The Pull Request That Saved Our Project: A Post-Mortem Turned Success Story

It started with a failed deployment on a Friday afternoon. The charity's donor management system—used by fifty staff members and hundreds of volunteers—had been down for three hours. The lead developer was on leave. The only person available was a junior volunteer who had never touched the production environment. What happened next turned a crisis into a case study in how open-source collaboration can rescue a project, even when the team is stretched thin.

This guide walks through that pull request: what went wrong, how the fix evolved from a hotfix into a permanent improvement, and the lessons that any charity tech team can apply. We will cover the mechanics of a post-mortem that leads to real change, the common mistakes that keep teams stuck in firefighting mode, and the long-term practices that turn one good PR into a sustainable workflow.
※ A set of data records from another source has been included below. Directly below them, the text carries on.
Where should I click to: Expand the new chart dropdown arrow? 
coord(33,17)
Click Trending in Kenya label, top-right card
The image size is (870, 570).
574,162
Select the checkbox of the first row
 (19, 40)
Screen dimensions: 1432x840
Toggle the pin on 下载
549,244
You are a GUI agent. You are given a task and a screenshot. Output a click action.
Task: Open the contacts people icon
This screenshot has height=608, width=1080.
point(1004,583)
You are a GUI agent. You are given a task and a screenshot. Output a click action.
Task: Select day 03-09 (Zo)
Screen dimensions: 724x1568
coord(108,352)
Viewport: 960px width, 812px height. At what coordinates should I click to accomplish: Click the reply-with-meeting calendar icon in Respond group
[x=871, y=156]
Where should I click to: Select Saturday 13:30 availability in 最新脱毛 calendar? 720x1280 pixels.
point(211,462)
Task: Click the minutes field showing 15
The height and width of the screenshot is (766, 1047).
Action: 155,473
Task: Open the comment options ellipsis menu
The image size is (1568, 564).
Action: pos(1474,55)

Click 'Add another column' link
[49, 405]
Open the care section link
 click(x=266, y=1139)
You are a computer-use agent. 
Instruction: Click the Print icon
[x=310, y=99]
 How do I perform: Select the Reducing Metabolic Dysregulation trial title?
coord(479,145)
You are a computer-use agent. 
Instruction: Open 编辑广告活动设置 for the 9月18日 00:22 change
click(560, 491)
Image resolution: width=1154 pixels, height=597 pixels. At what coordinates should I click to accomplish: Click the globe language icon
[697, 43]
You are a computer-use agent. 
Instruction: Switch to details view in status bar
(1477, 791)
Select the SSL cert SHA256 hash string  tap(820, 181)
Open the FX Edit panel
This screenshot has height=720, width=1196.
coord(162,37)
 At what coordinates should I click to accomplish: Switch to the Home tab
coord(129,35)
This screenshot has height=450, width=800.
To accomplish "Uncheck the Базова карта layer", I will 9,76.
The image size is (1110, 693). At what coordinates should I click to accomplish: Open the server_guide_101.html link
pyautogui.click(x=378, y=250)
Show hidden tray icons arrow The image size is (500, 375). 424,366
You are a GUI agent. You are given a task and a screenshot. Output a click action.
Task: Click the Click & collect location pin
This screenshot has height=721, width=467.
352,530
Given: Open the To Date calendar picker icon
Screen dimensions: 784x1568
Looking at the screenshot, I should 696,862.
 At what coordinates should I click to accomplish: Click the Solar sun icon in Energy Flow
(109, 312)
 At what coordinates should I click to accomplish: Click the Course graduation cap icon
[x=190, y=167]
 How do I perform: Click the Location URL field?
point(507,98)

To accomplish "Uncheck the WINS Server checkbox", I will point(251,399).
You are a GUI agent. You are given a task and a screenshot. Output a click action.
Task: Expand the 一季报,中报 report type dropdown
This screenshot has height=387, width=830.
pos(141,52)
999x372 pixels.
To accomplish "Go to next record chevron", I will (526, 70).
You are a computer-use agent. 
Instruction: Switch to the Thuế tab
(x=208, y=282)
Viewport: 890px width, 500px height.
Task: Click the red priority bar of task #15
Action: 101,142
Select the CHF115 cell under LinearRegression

1. The Field Context: Where This Scenario Plays Out

Nonprofit software projects often run on a shoestring. A typical charity tech stack might include a WordPress site, a custom donor database built by a former intern, and a handful of integrations with fundraising platforms. The team is a mix of paid staff and volunteers, many of whom contribute in their spare time. Code reviews are rare, documentation is sparse, and the person who wrote the original code may have moved on.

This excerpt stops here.